When consulting a scholarly book as a source, use your judgment. In general, you
won’t need to read the whole thing. Rather, read the introduction to get the author’s
argument and check the index for any parts that might be relevant to the story or
author you’re researching.
2. When dealing with sources that offer counterarguments to your thesis, use a
Rogerian approach.
Carl Rogers was a psychologist who specialized in conflict resolution. He would not
allow his clients to argue until they could state one another’s positions in a way the
opposition would consider fair and accurate. When dealing with a source whose
conclusions are contrary to your own, don’t dismiss the argument out of hand, and try
to do more than simply refute it. Acknowledge that you probably agree with this
source about something, and try to incorporate that into your argument.
3. If you find sources with whom you agree absolutely, you probably need to
rethink your argument.
While it has been said that there is nothing new under the sun, a source that has
already covered all of the ground you hoped to explore is more of a hindrance than a
help. If your ideas echo a particular source’s too closely, you probably need to do
something to complicate your argument further.
4. Explain why your sources mean what you think they mean.
Don’t just use sources to back up your own arguments, throwing them in when you
feel your ideas need more support.

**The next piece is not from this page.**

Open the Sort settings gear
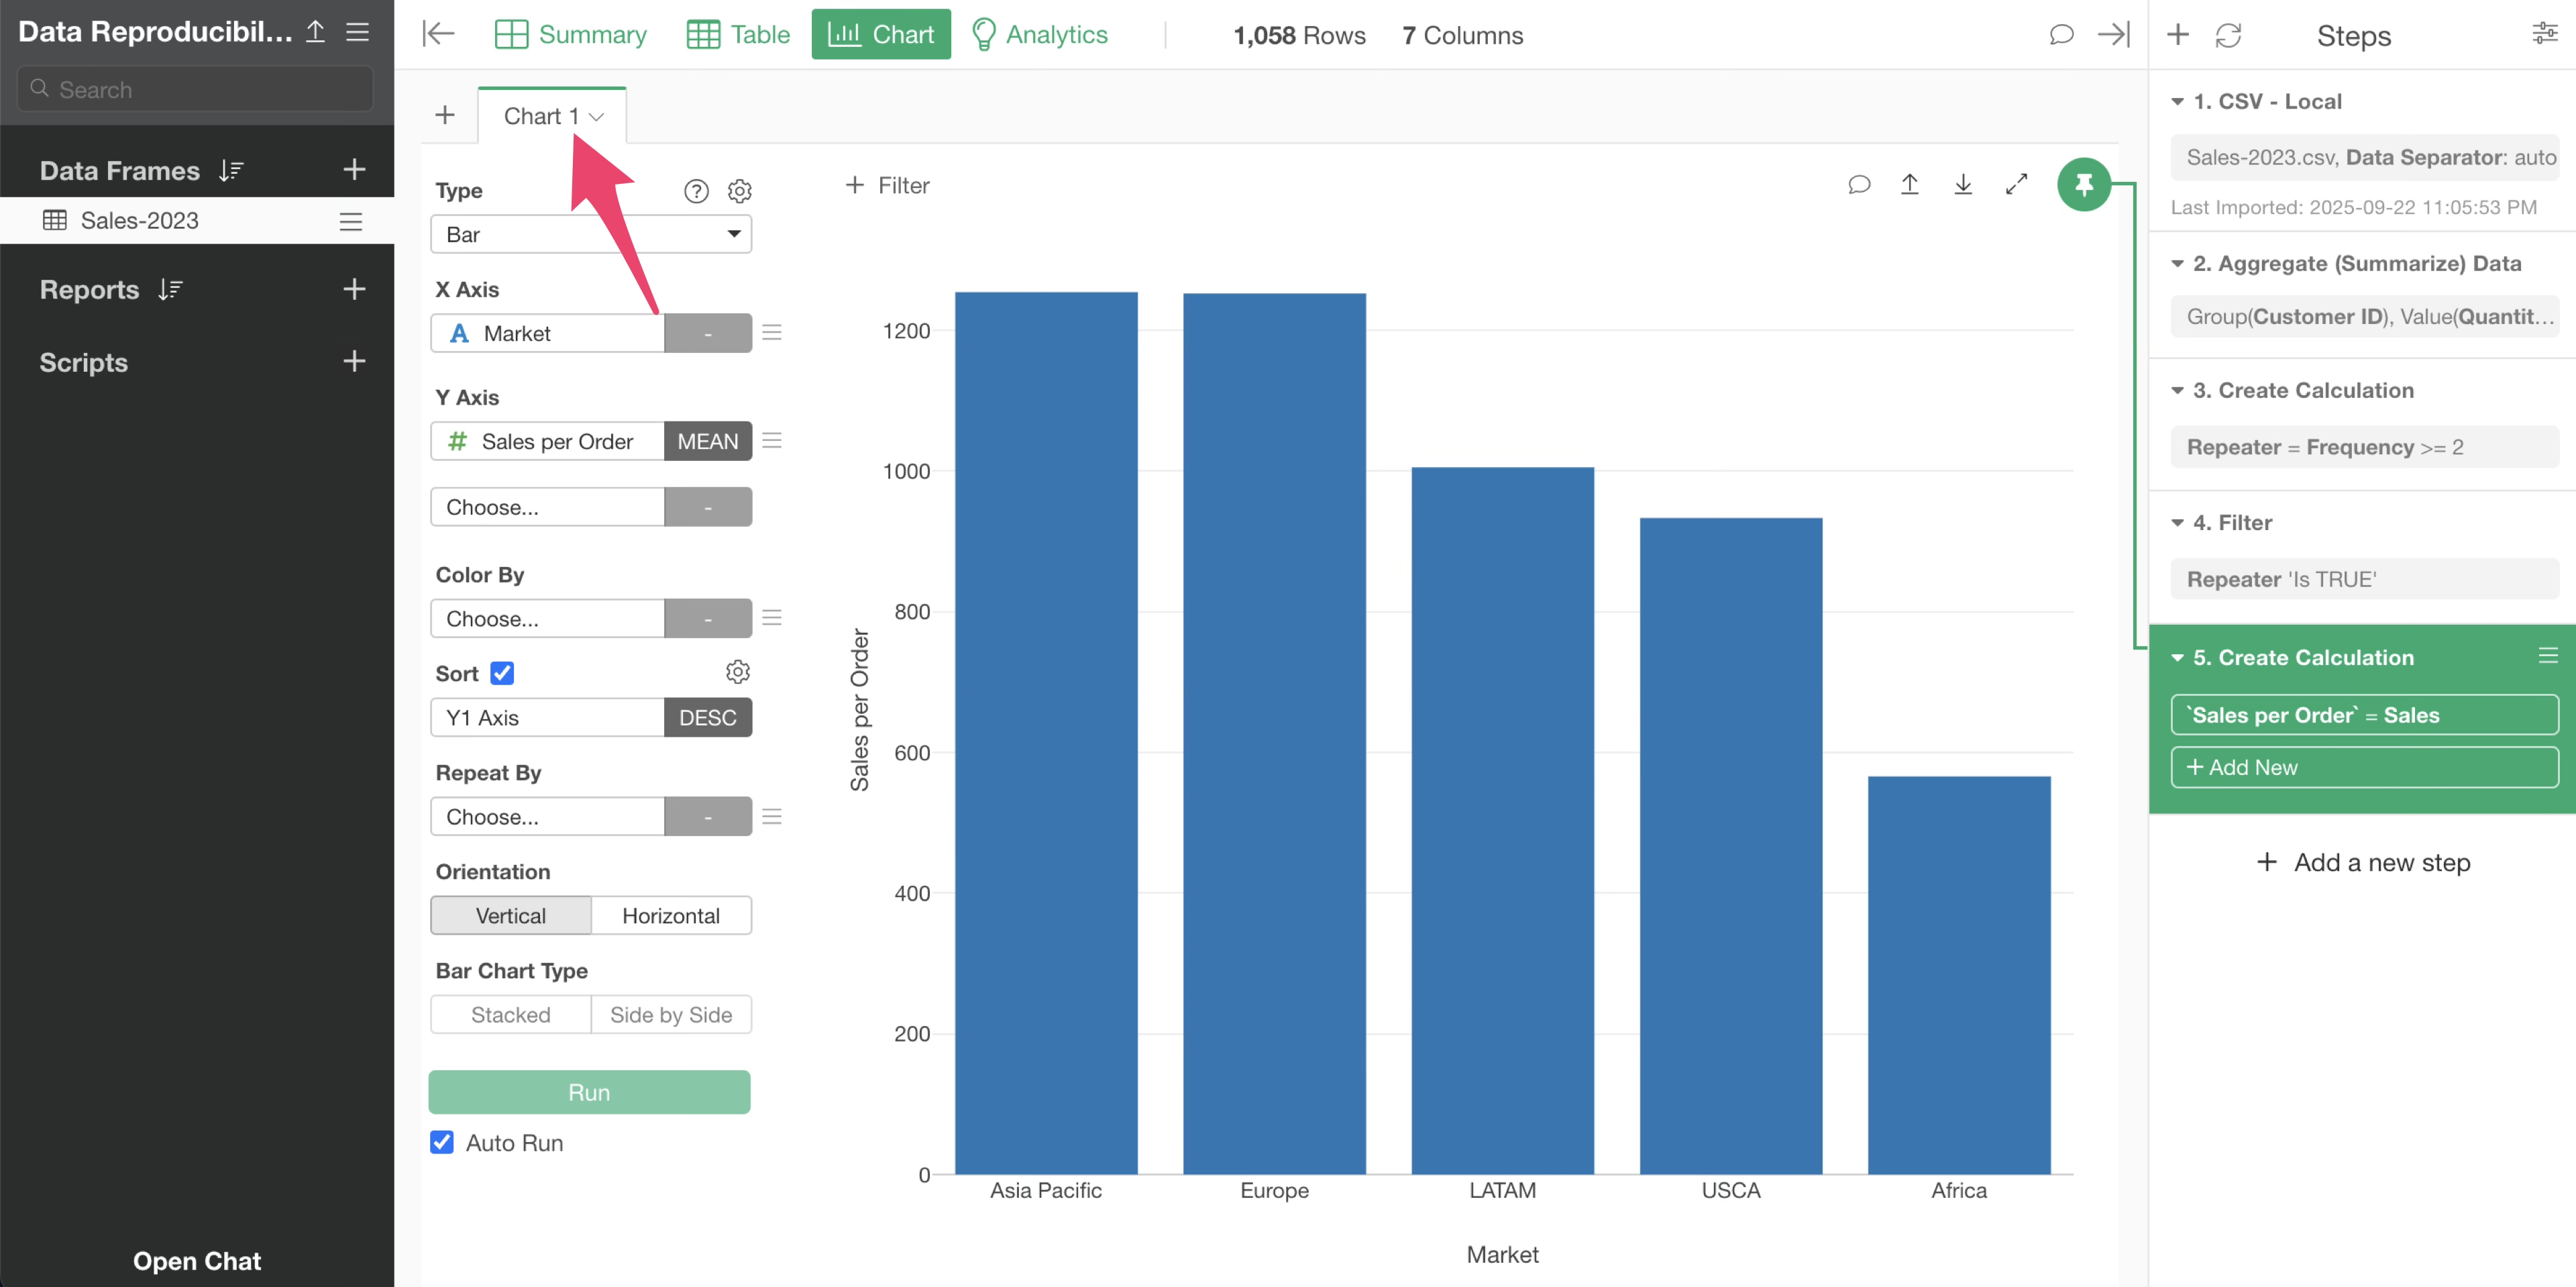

Make sure your reader understands WHY the
source you quote means what you think it means, and explain the ways it supports
your point. Show your reader what the source made you think about.
5. Sources should lead you to further questions, not answers.
Avoid the temptation to write your argument first, using quotations from your source
materials to fill in space later on. That is not research. Look at your secondary sources
FIRST and let them guide you from a rough idea to a refined argument.
6. Your sources do not exist in a vacuum. Put them into conversation with one
another.
Your sources are part of an ongoing scholarly conversation about a particular work or
works, as is your paper. Look at them in the context of this conversation, and make
them speak to each other. Does Source A cover something that Source B doesn’t?
How would Source B respond to Source C’s argument?
7. Make sure that you do more than act as a conduit or mediator for your sources.
Remember, this is YOUR paper, and it should be your ideas that are paramount. Your
sources can help guide you to further insights, but not at the expense of drowning out
your own voice. Use your sources to refine, qualify and support your own argument;
don’t use them to provide arguments for you.